# [Challenges]
• A. Write out the part of the UMBC Residential Life page that begins with "Restorative Practices As" and ends with "fosters healthy relationships.".
• B. On the UMBC Residential Life page, what form of dialogue is Restorative Practices said to be?

# [Document extract]
__________
Retriever Residential Experience

Educational Priority and Framework

Co-creating experiences with students is essential to the mission of our university, division, and department. Founded on restorative practices and a vision of community engagement and civic literacy, the Residential Curriculum at UMBC engages students in skill development and learning toward the creation of positive change in the UMBC community and beyond.  Considering this, our educational priority is:

As a result of living with Residential Life at UMBC, students will engage as high achieving, responsible members of their current and future communities.

Five Principles of UMBC Residential Life

These five principles frame how we approach building and engaging in community within Residential Life at UMBC:

  1. Prioritize connection before content
  2. Lead “with”, not “for” or “to” others
  3. Promote responsibility by balancing high accountability and high support
  4. Use fair process to make inclusive decisions
  5. Value community, which requires commitment, and community standards

Restorative Practices As a Foundation

Restorative Practices is a form of democratic dialogue, which at its core, is about relationships within communities. This includes teaching students skills for being in relationship with their peers, understanding obligations that exist based on community needs, and the responsibility to engage as a community to repair harms caused within those relationships.  Through collaborative processes, Residential Life professional and student staff use restorative strategies explicitly and in practical ways that elicit healthy residential community conversations where mutual respect and accountability flourish. Residents are taught how to resolve and understand conflict and tensions and differences in respectful ways that engenders trust, empathy, responsibility, and fosters healthy relationships.
__________
# [Stored records]
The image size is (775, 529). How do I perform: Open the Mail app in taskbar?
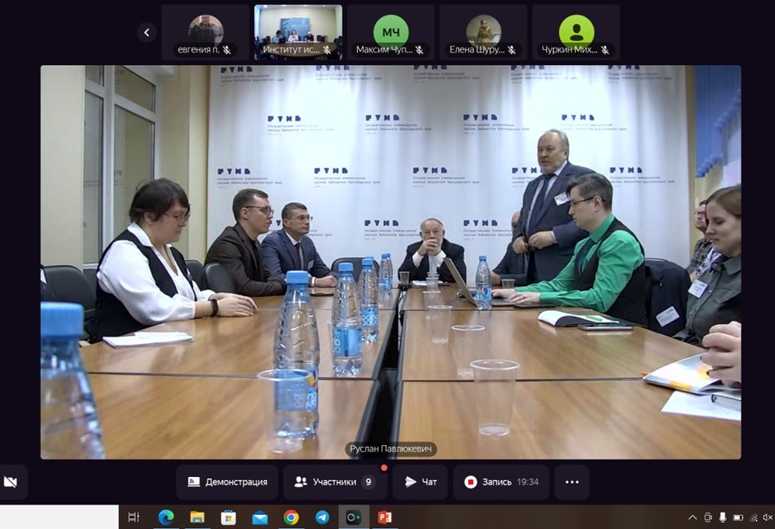point(260,517)
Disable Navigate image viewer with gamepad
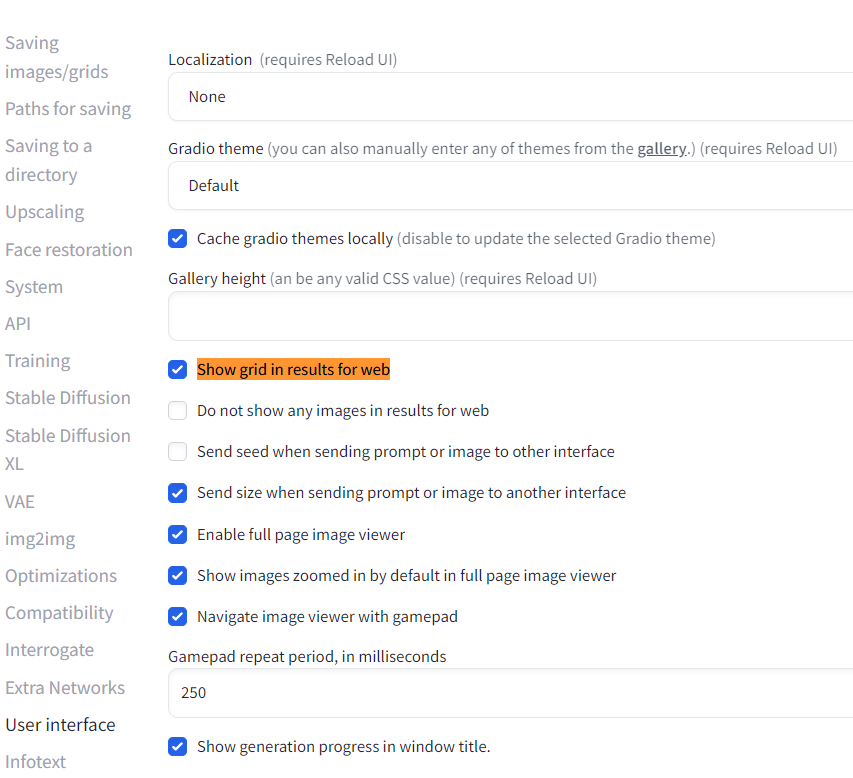The height and width of the screenshot is (778, 853). pyautogui.click(x=178, y=617)
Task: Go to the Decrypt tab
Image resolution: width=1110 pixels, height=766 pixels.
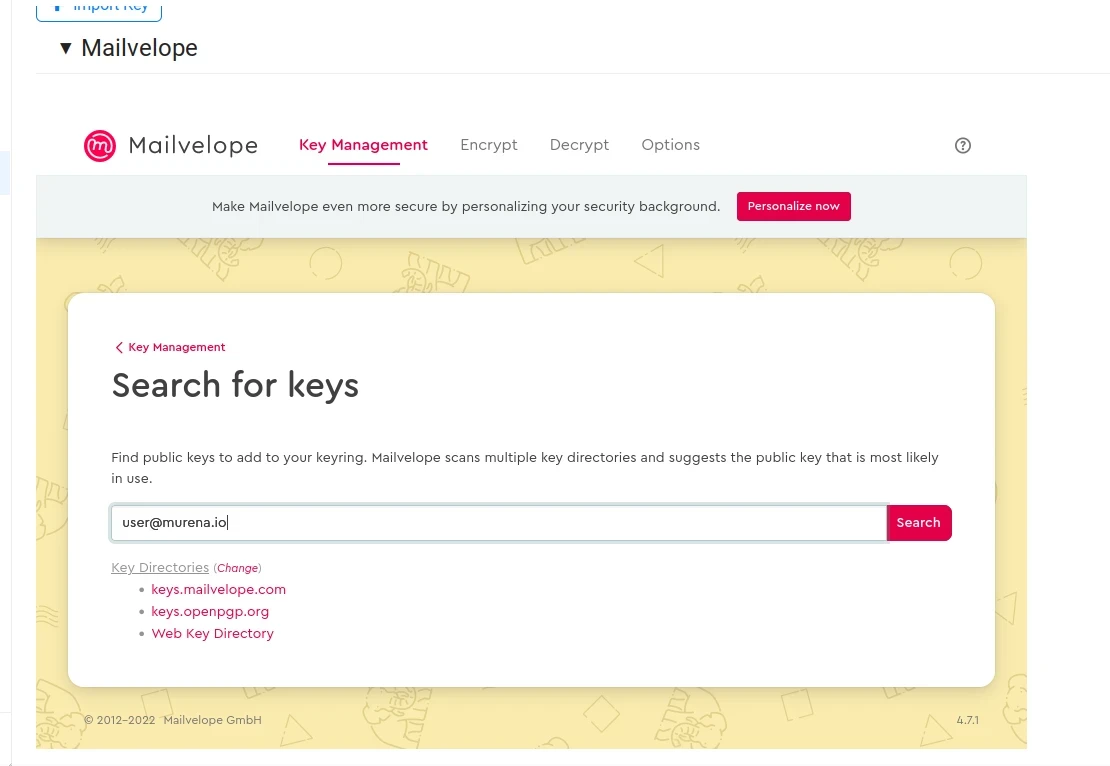Action: (x=579, y=145)
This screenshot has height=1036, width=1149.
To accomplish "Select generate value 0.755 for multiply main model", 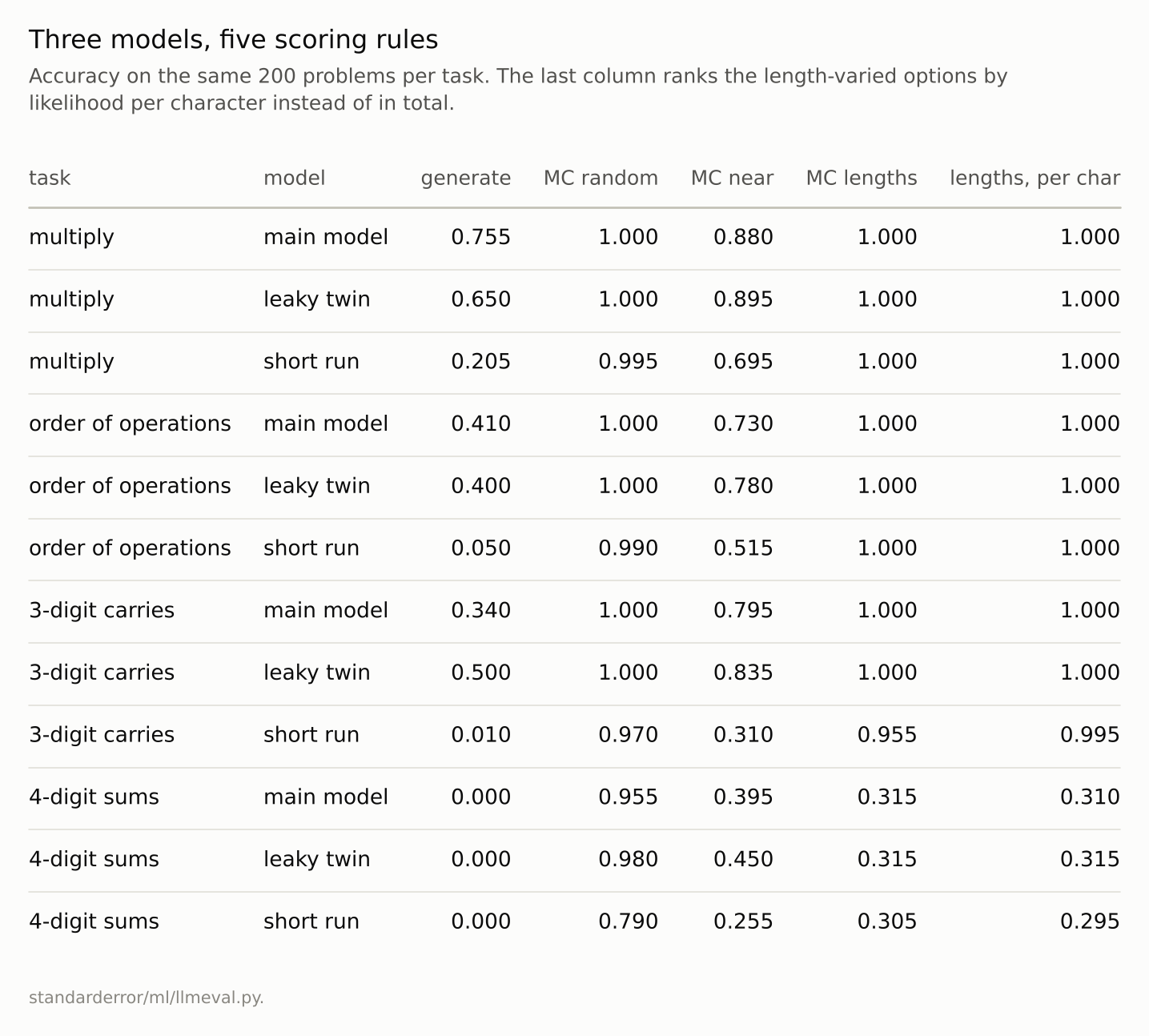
__________
# [The solutions]
• A.
Restorative Practices As a Foundation

Restorative Practices is a form of democratic dialogue, which at its core, is about relationships within communities. This includes teaching students skills for being in relationship with their peers, understanding obligations that exist based on community needs, and the responsibility to engage as a community to repair harms caused within those relationships.  Through collaborative processes, Residential Life professional and student staff use restorative strategies explicitly and in practical ways that elicit healthy residential community conversations where mutual respect and accountability flourish. Residents are taught how to resolve and understand conflict and tensions and differences in respectful ways that engenders trust, empathy, responsibility, and fosters healthy relationships.

• B. A form of democratic dialogue